Is a fossil fuel tax the best way to control emissions?
Whilst it is indeed good that the United Nations rates climate change to be a very serious problem, considerable doubt has been expressed as to whether taxing carbon production would work or not. To debate this subject EcoPlus welcomes Kevin Anderson, Professor of Energy and Climate Change at the University of Manchester, and Director of the Tyndall Energy Programme, Oleg Shibanov, Finance Professor of the New Economic School in Moscow, and Elena Koritchenko, Head of Environmental and Social Compliance at Bank Otkritie in Moscow.
Kevin Anderson – Professor of Energy and Climate Change at the University of Manchester, and Director of the Tyndall Energy Program.
I think that carbon price is an important part of what we need to put in place to reduce our emissions. But I think we’ve had far too much focused on this. I would disagree with Pachauri here. I think the focus on carbon taxes has mislead us and taken us away from the things that we could be doing immediately. The technologies that already exist are much more efficient. We could put in standards that would bring about changes much more rapidly than the carbon price.
I think the problem with this is that it is global. You have two choices – either everyone does it together (which we all know is not going to happen), or some counties step up to the plate and lead on this. And I think it is the wealthier countries that should start to lead. The EU had its own emission trading scheme that brought together some countries. It was not particularly good, but it was a step in the right direction in bringing some countries together.
So, I think, if we had standards in place, if we had caps in places like the EU and the US – it is much easier for us then to discuss with places like China or India that they should also have a cap. But if all wait for a global agreement – we will be here forever.
Oleg Shibanov – Finance Professor of the New Economic School in Moscow.
Russia might not be able to join because this agreement would not be a world-wide agreement. You cannot have Russia in this agreement if you don’t have China or India. What is important is that now we have a less and less balanced budget. And taxing carbon in this respect might be an idea for the Government. For example, in the US they do discuss this idea because they consider this tax to be an additional revenue for the Government.
The emissions trading system in the EU really produced a lot of reduction. The only question is – is it because of recession or it is because of the system? As we observed, the price of permits is very low, but still they achieved their goal to reduce emissions. The US achieved the reduction in emissions in 2012 because of shale gas revolution. And so, the huge question is – do we really need this tax or we need some other measures?
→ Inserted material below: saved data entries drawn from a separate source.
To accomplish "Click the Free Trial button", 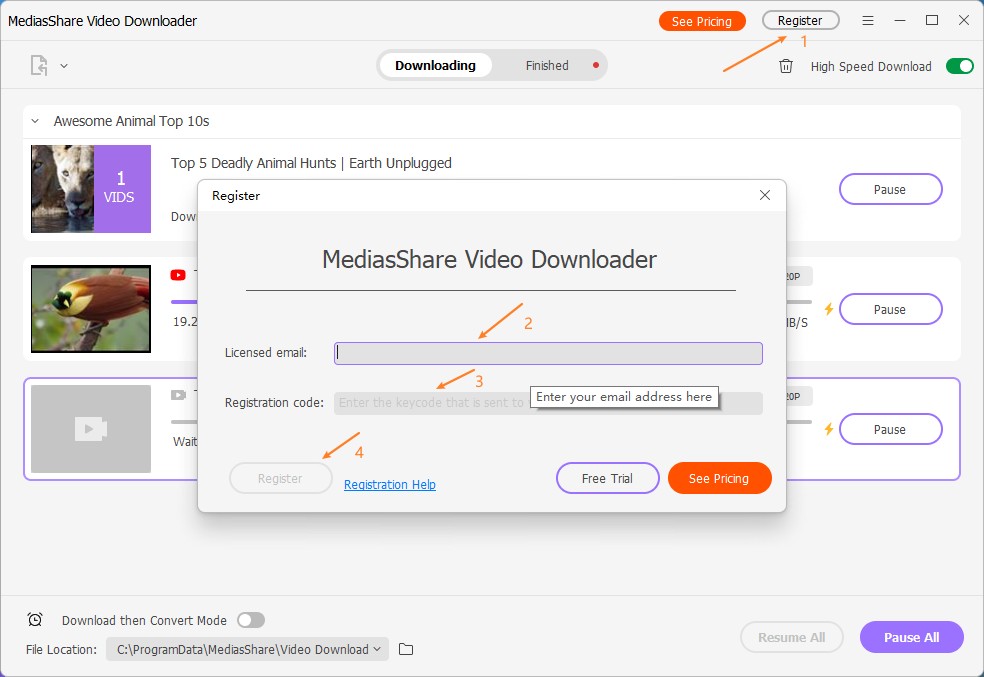I will point(607,478).
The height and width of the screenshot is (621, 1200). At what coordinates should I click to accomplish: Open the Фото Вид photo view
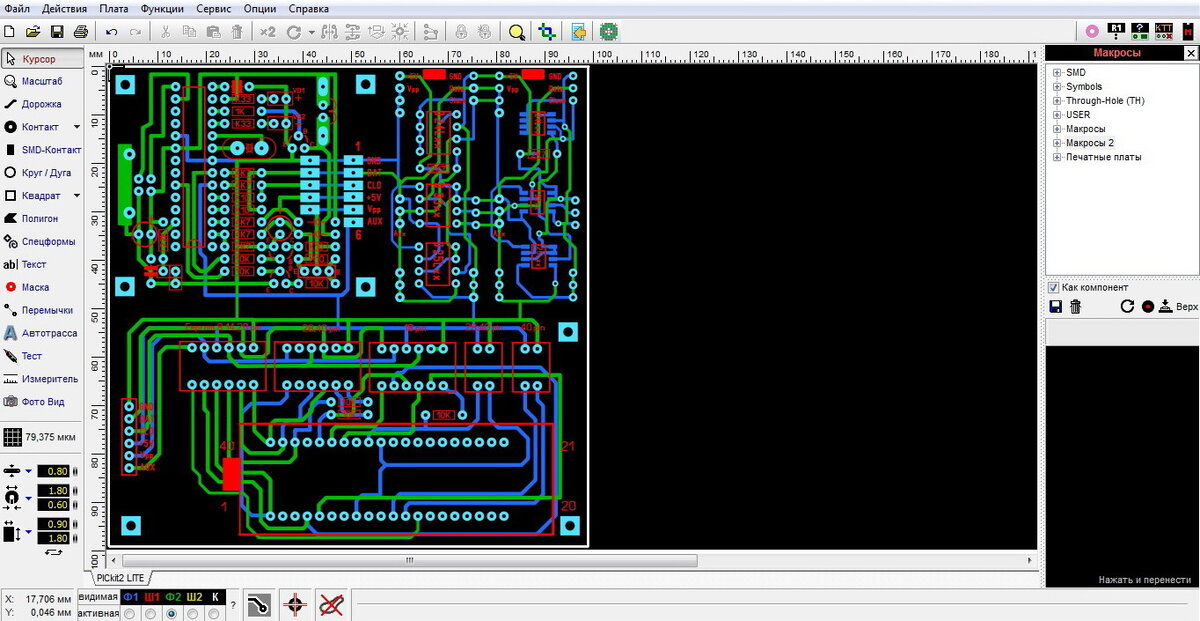(35, 402)
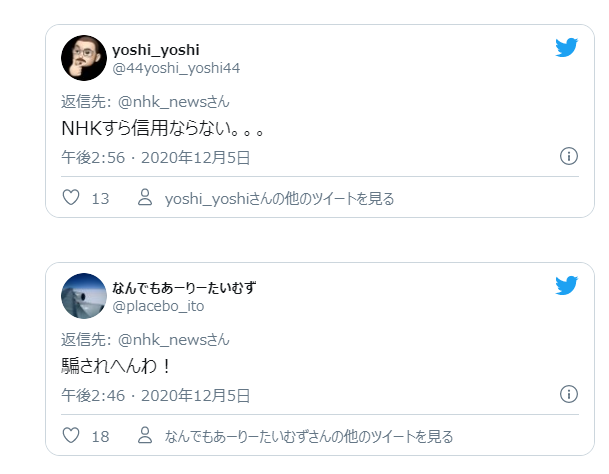
Task: Like the tweet with 18 likes
Action: (71, 436)
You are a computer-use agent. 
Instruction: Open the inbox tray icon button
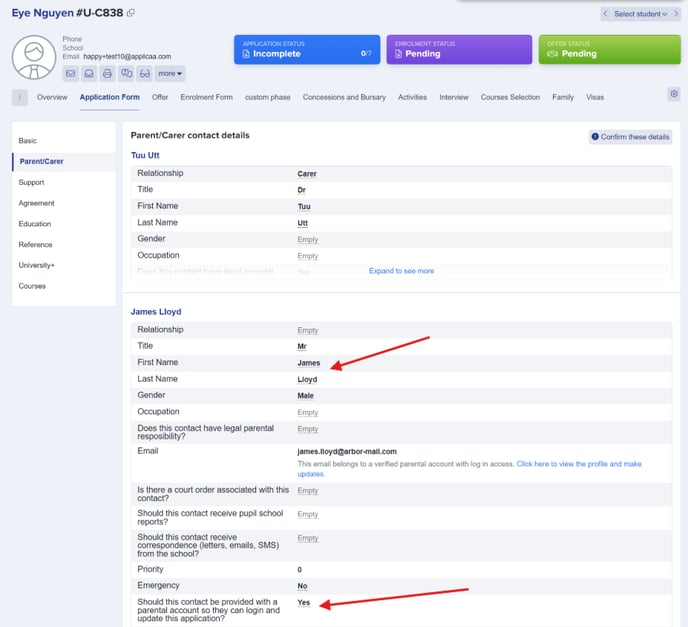pyautogui.click(x=89, y=74)
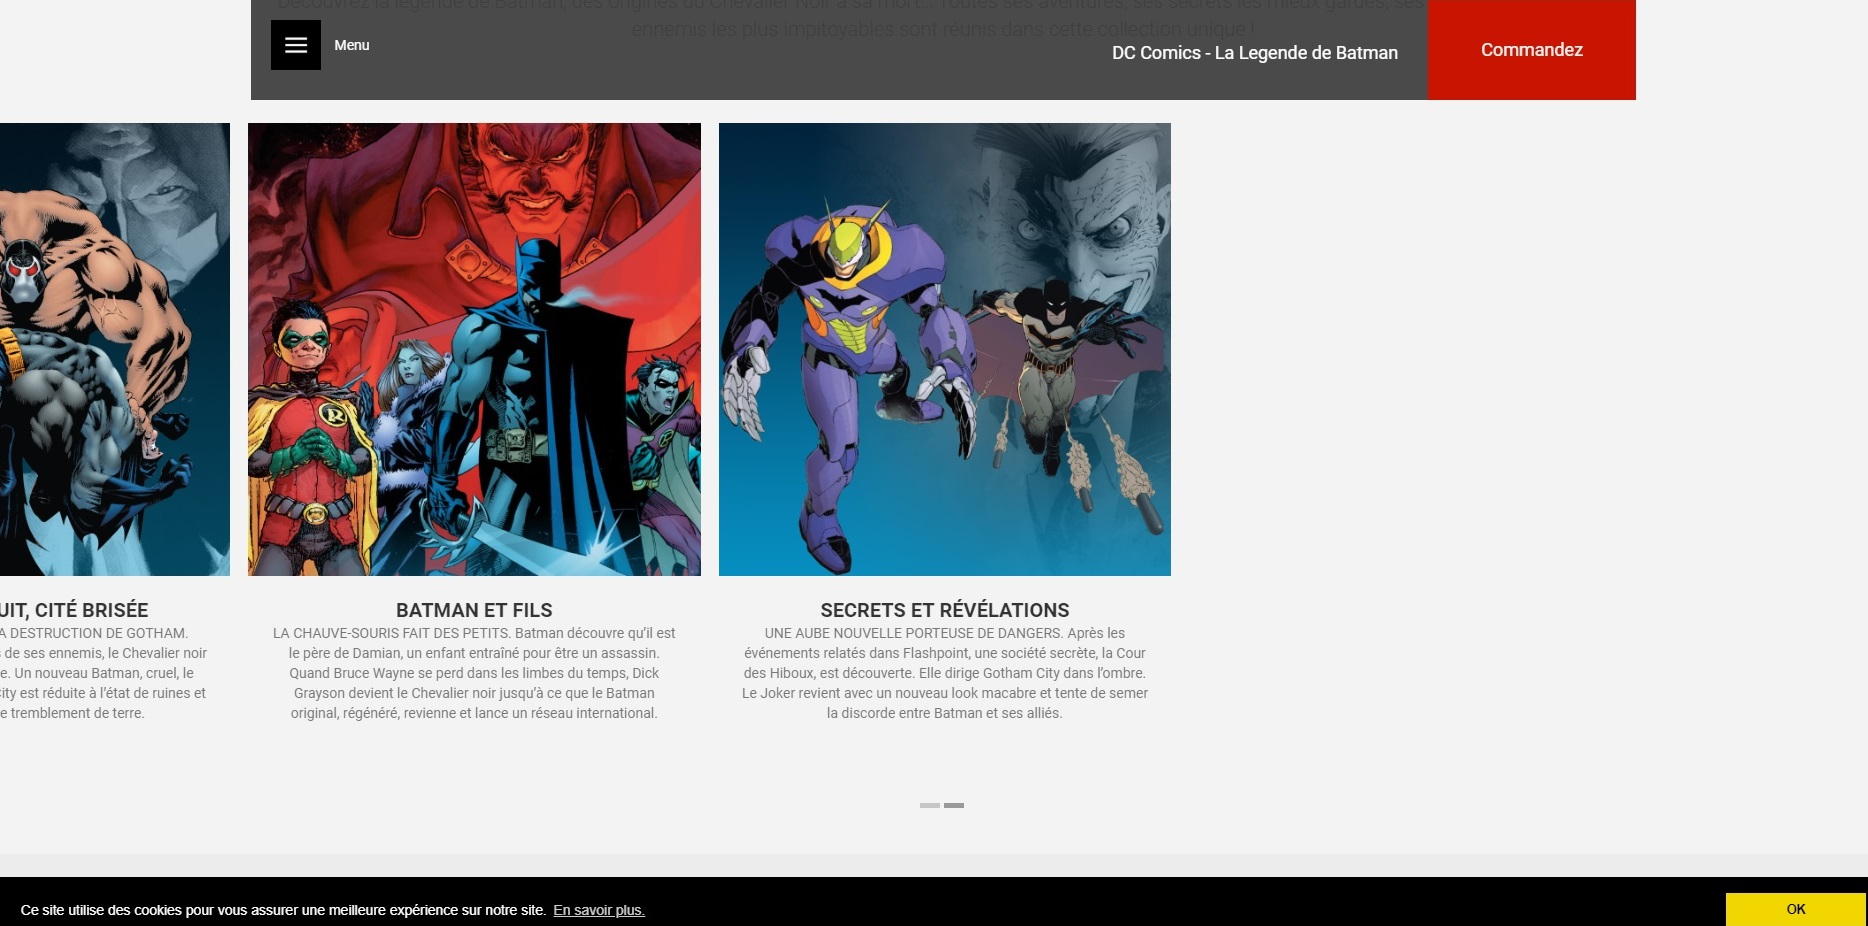Click Robin's R emblem on Batman et Fils cover
1868x926 pixels.
332,413
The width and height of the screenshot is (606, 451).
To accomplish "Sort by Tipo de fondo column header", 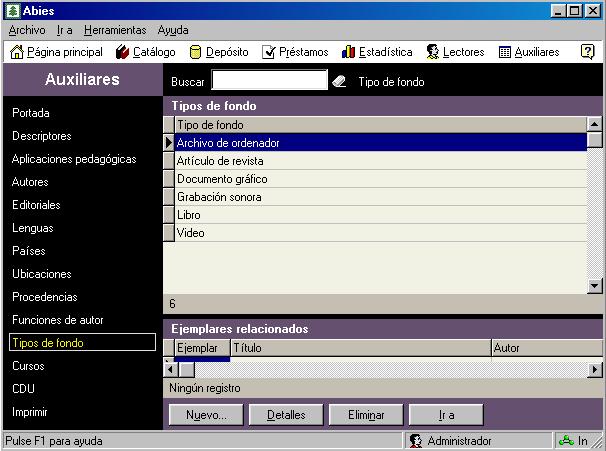I will (380, 125).
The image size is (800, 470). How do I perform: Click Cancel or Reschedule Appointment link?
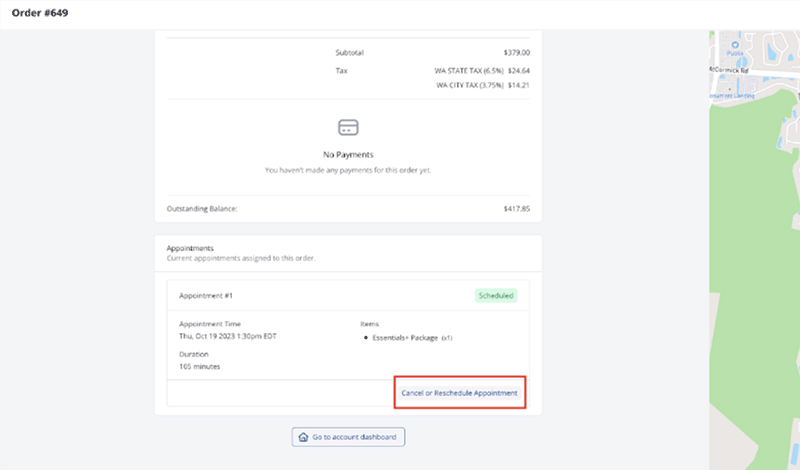459,393
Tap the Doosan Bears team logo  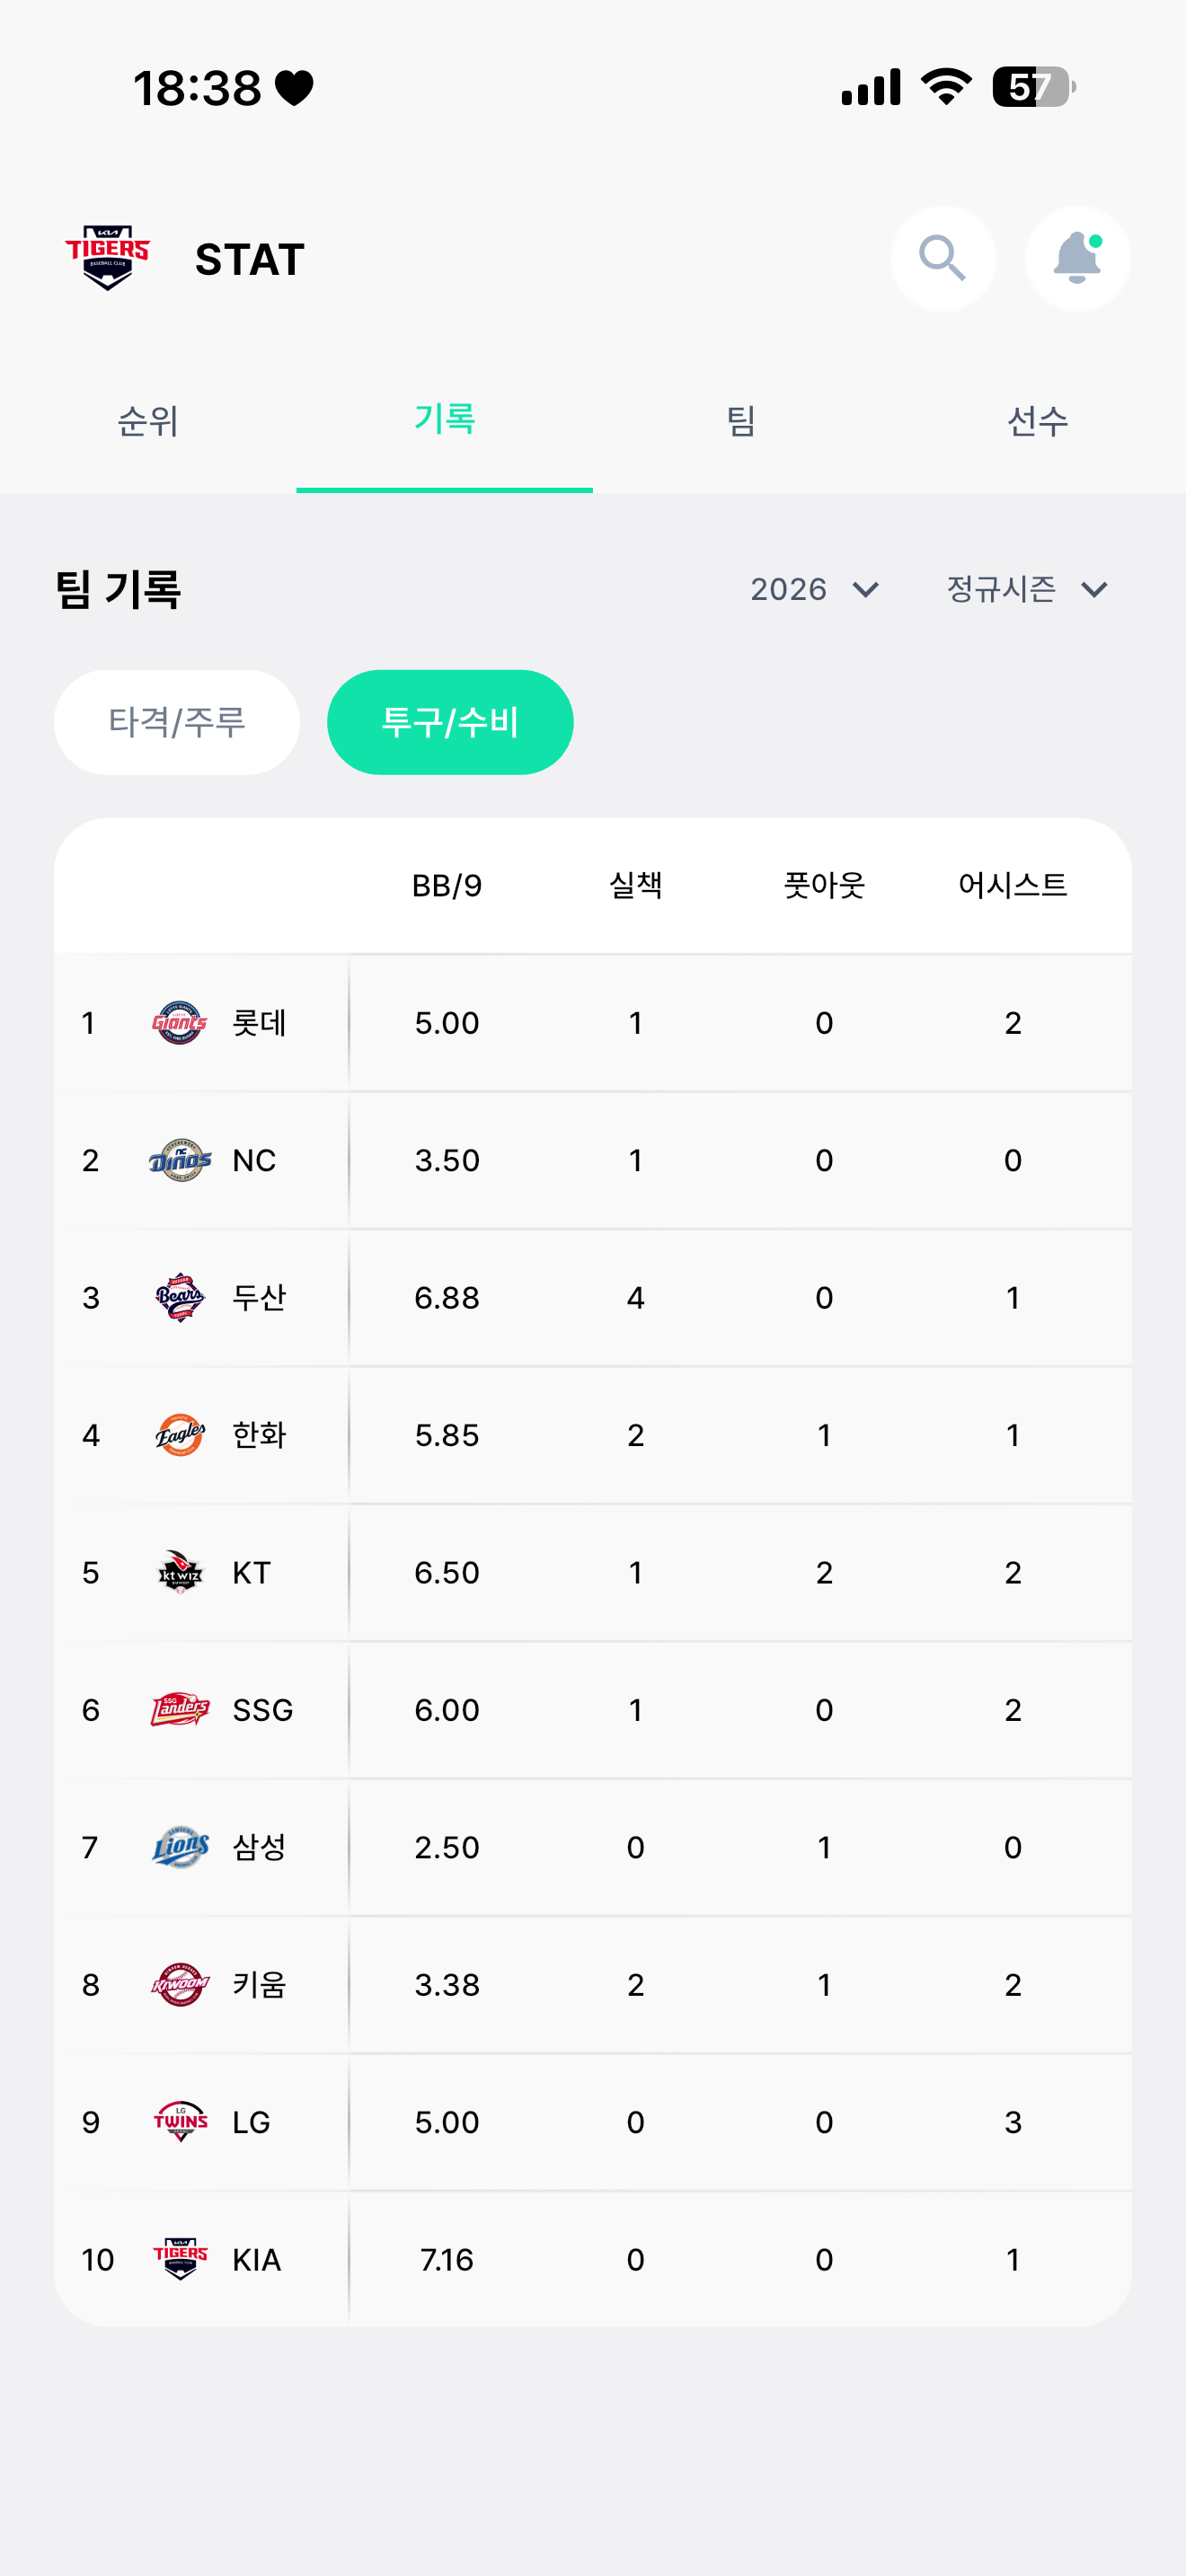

Elena Koritchenko – Head of Environmental and Social Compliance at Bank Otkritie in Moscow.
I think that the introduction of such schemes will make us to start measuring at least things like CO2 emissions and greenhouse gases emissions, because from my experience of working with companies – they don’t even know that this problem exists, that this can be measured, because, traditionally, in Russia, when you pay environmental charges, you don’t measure CO2 . This would be at least a sign that this should be measured and then it could be an impulse to start thinking how to reduce it.
How to make companies participate in this scheme? I think that we have all seen that command and control methods are not really efficient, especially here in Russia. As a person coming from the financial market, I think that the only possible and efficient way is to link carbon units to money and show the businesses that it really makes sense to introduce new technologies so that they will compete to get additional money. This can be cap and tax together.